After this story gained wide media coverage, the Sudanese officials looked for a way out. Al-Hussein was an employee of the UN and was therefore immune, they said in an attempt to save face and salvage the law. She responded by quitting her job and demanding a trial in the hopes of getting it thrown off the books. Her defense was that the law was both in contravention of Islam and the government’s constitution.

At her second court date two days ago, supporters lined the street, many wearing trousers as civil disobedience in solidarity. They chanted against a return to the Dark Ages. The police used tear gas to disperse the crowd, saying it became a riot.

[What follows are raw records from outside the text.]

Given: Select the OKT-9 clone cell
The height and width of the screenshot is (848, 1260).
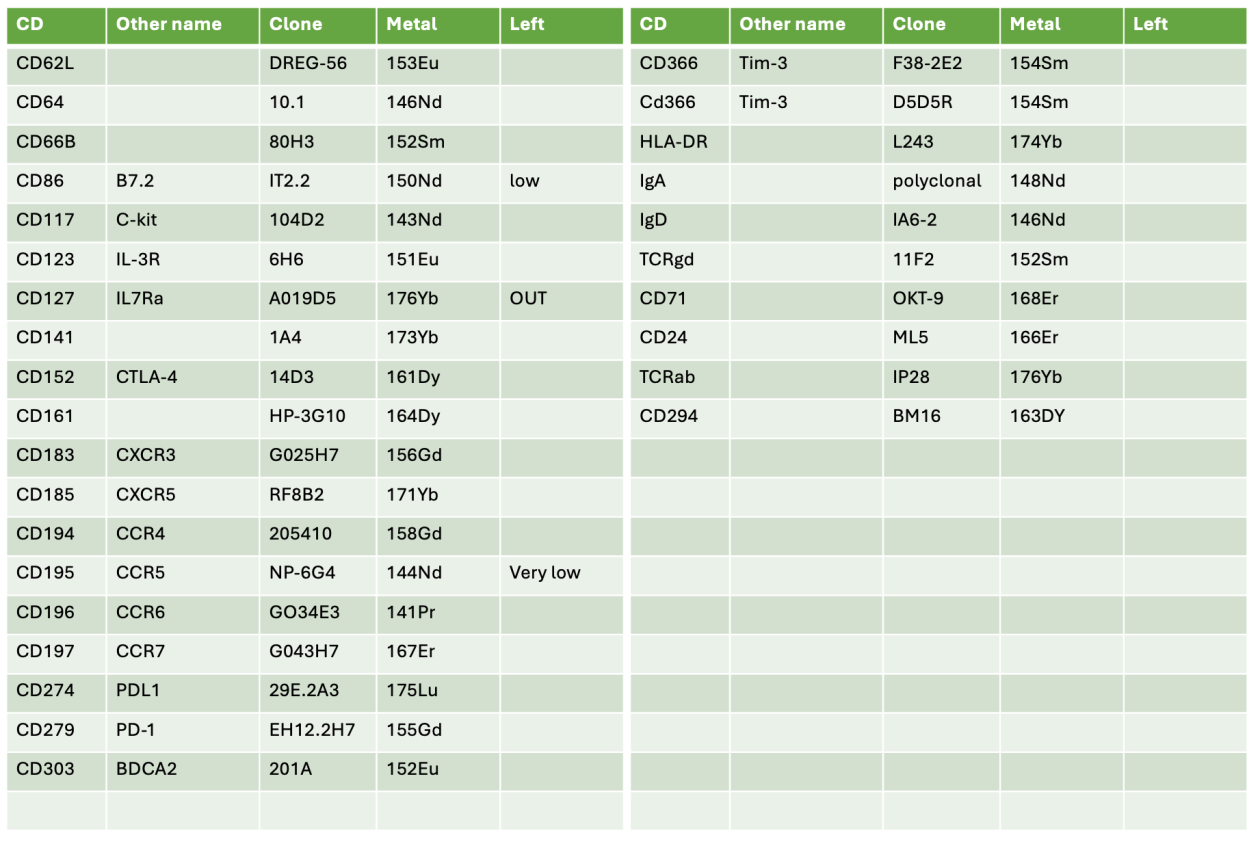Looking at the screenshot, I should tap(918, 298).
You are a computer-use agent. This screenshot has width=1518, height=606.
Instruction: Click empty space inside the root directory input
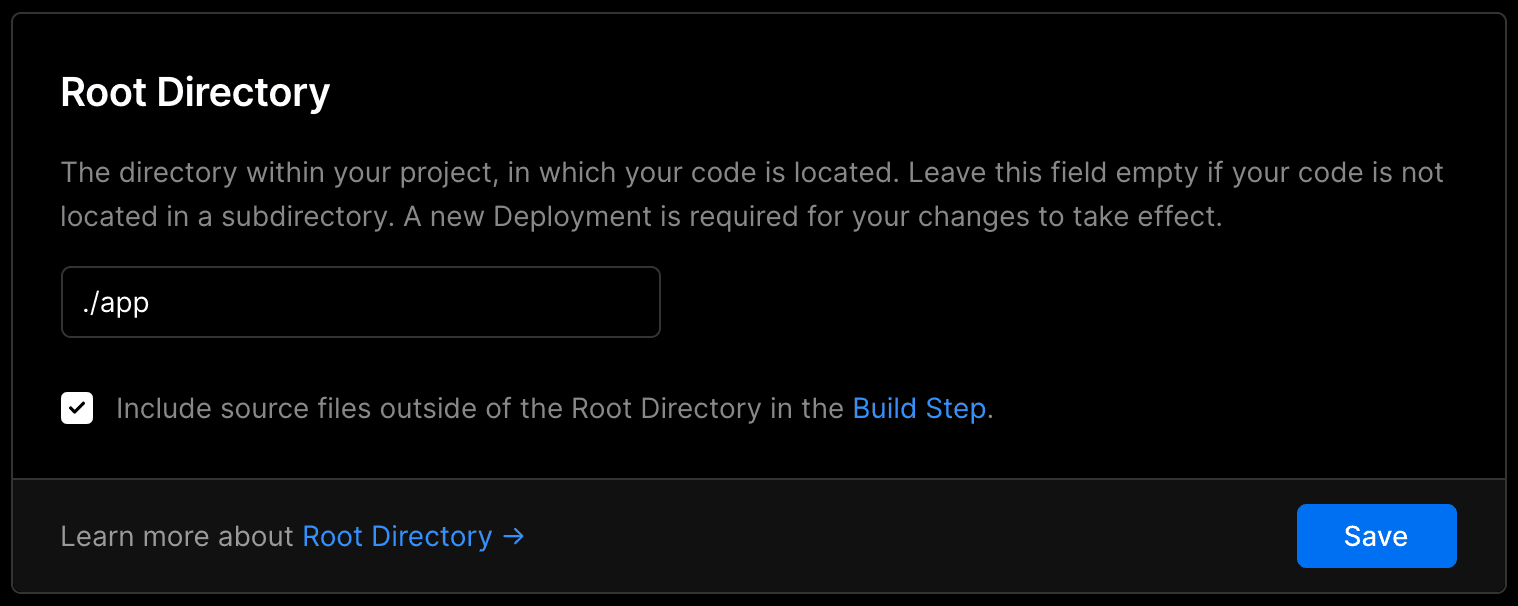(420, 302)
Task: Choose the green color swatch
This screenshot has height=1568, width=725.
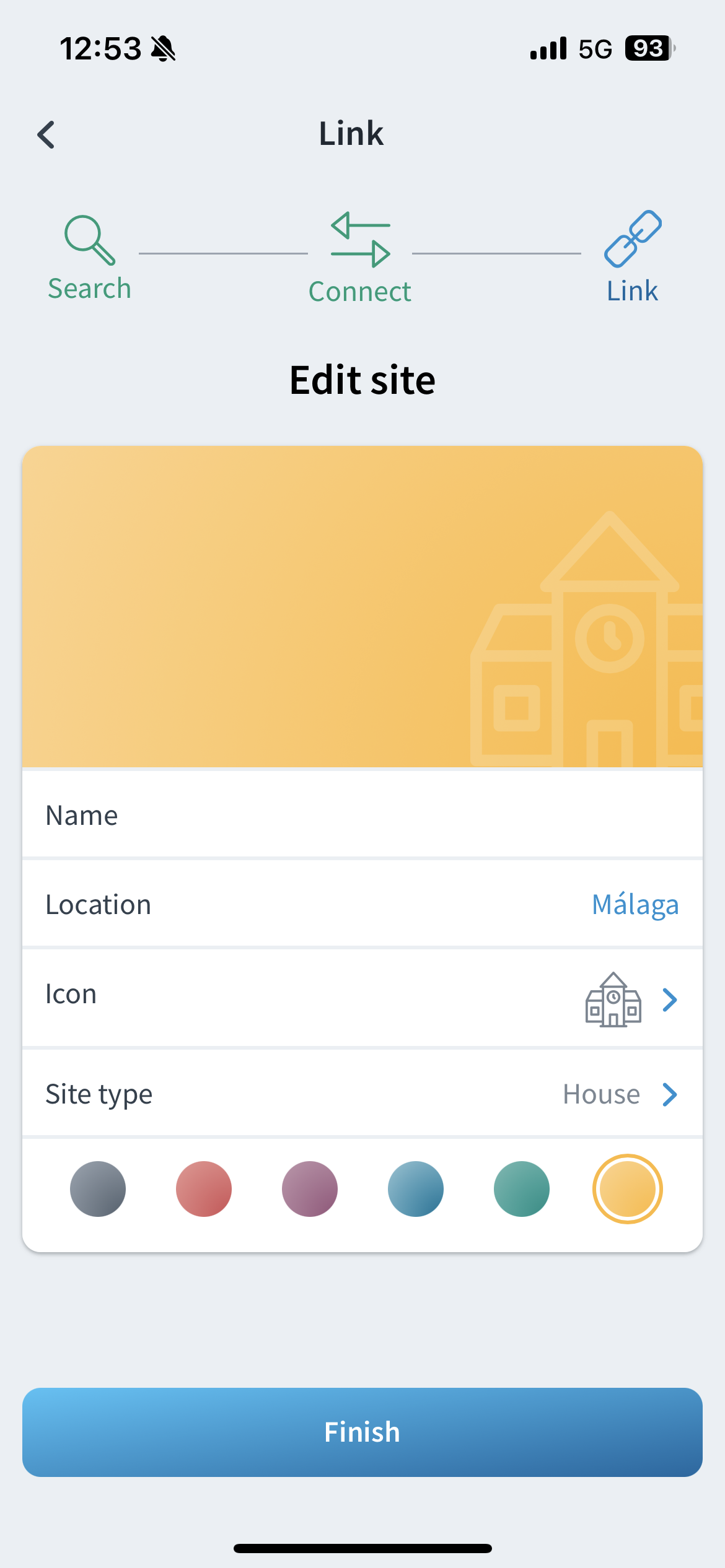Action: 522,1189
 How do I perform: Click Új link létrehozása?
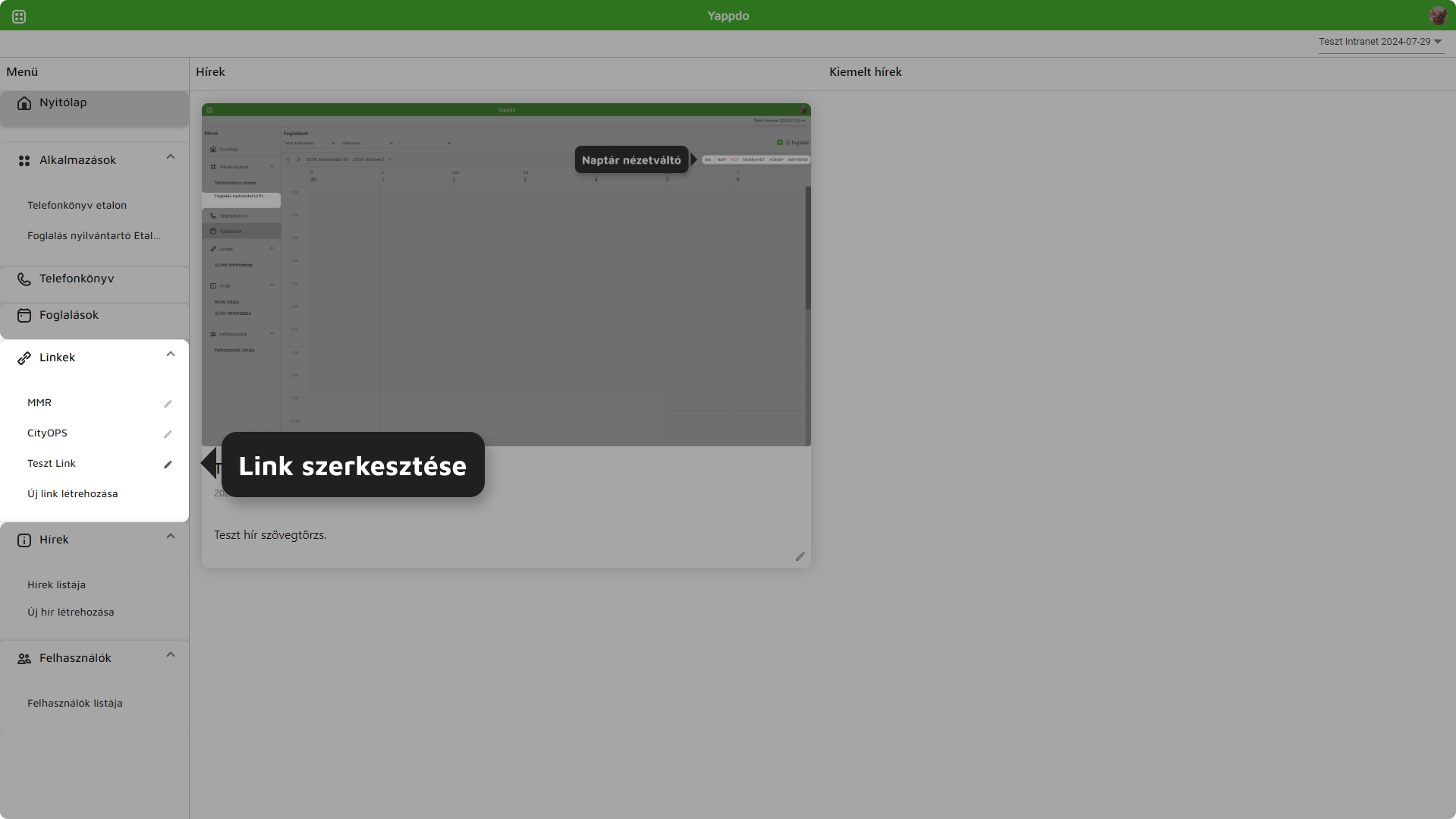73,494
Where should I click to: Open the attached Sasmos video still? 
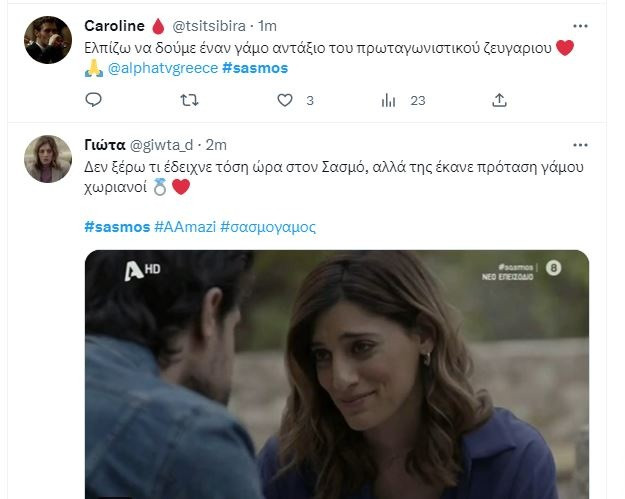pyautogui.click(x=337, y=374)
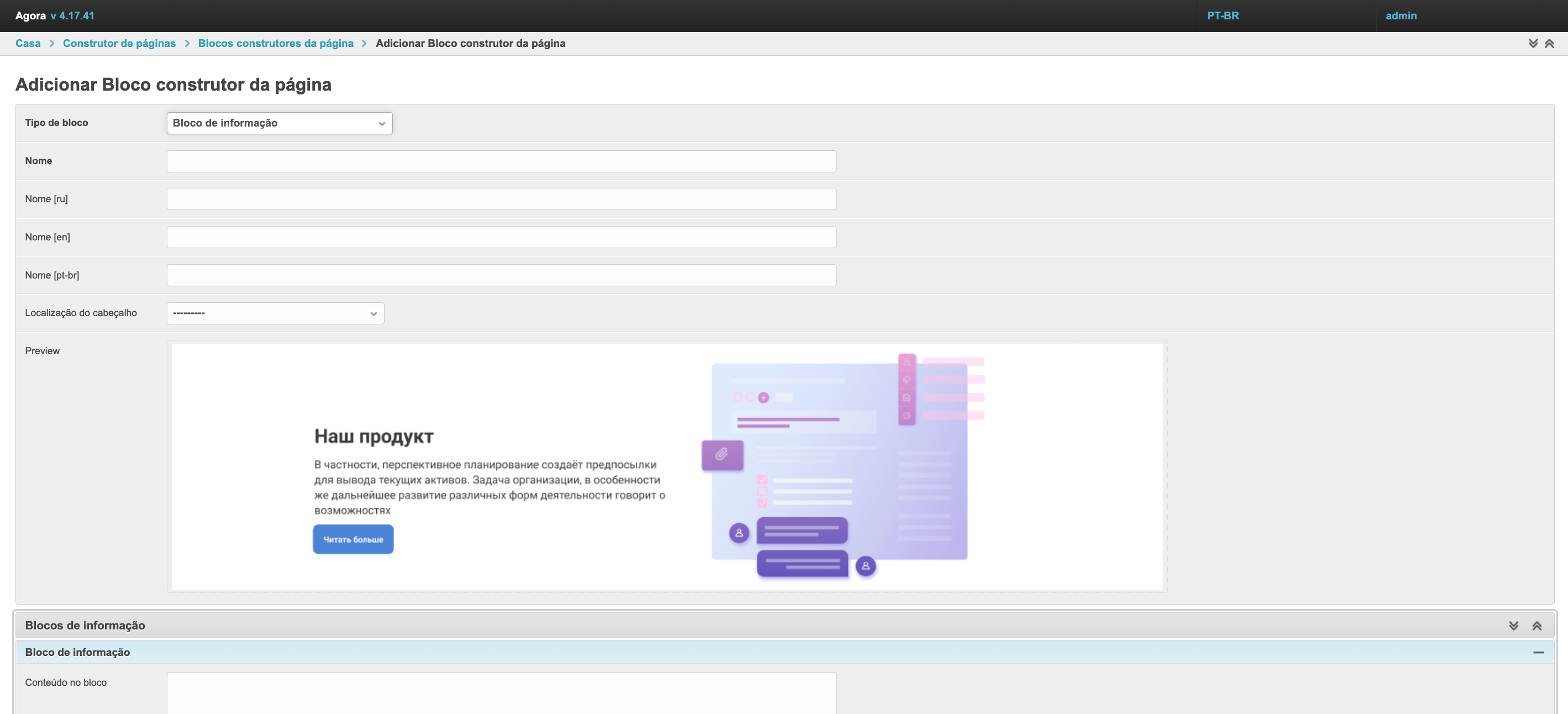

Al-Hussein has become a symbol, and hopefully this will embolden the people Sudan and Arabs in other countries to stand up (a difficult notion of course given not everyone gets media attention or was employed by the UN).

The court adjourned the case to investigate the UN issue further. My guess is they still want to use that as a way out, so as not to cause any changes to this draconian and senseless law.

Al-Hussein said she wants to get rid of Article 152, which decrees up to 40 lashes for anyone “who commits an indecent act which violates public morality or wears indecent clothing.” Indecent dress, many women there argue, is not defined in the law, thus leaving it up to the tastes of arresting officers and giving them no guidelines.

Al-Hussein’s willingness to fight patriarchy and to assert her rights is commendable. She said she is willing to appeal the case to the highest court. If effective, she could spare thousands of Sudanese women from state violence.

Also, observers should note that she grounded her arguments in Islam, arguing that the law as it stands distorts the teachings. “If some people refer to the sharia to justify flagellating women because of what they wear, then let them show me which Quranic verses or hadith [sayings of the Prophet Mohammed] say so. I haven’t found them,” she said.

If successful, this will bolster arguments by human rights activists that their campaigns can be rooted in religion. In religious societies, this may be necessary to achieve legal decency and to check the state’s powers. This is no easy struggle, but an ultimately necessary one.

Sudan should act just in this case and rebut the pressures of the less tolerant. Sadly yet predictably, it is turning to further repression to squash support for her. Police assaulted one of her attorneys. They also cracked down on another woman journalist, Amal Habbani, who published an article in the paper Ajrass al-Horreya (Bells of Freedom) entitled: “Lubna, a case of subduing a woman’s body.”

I applause al-Hussein and her supporters. Now, France needs an al-Hussein, too.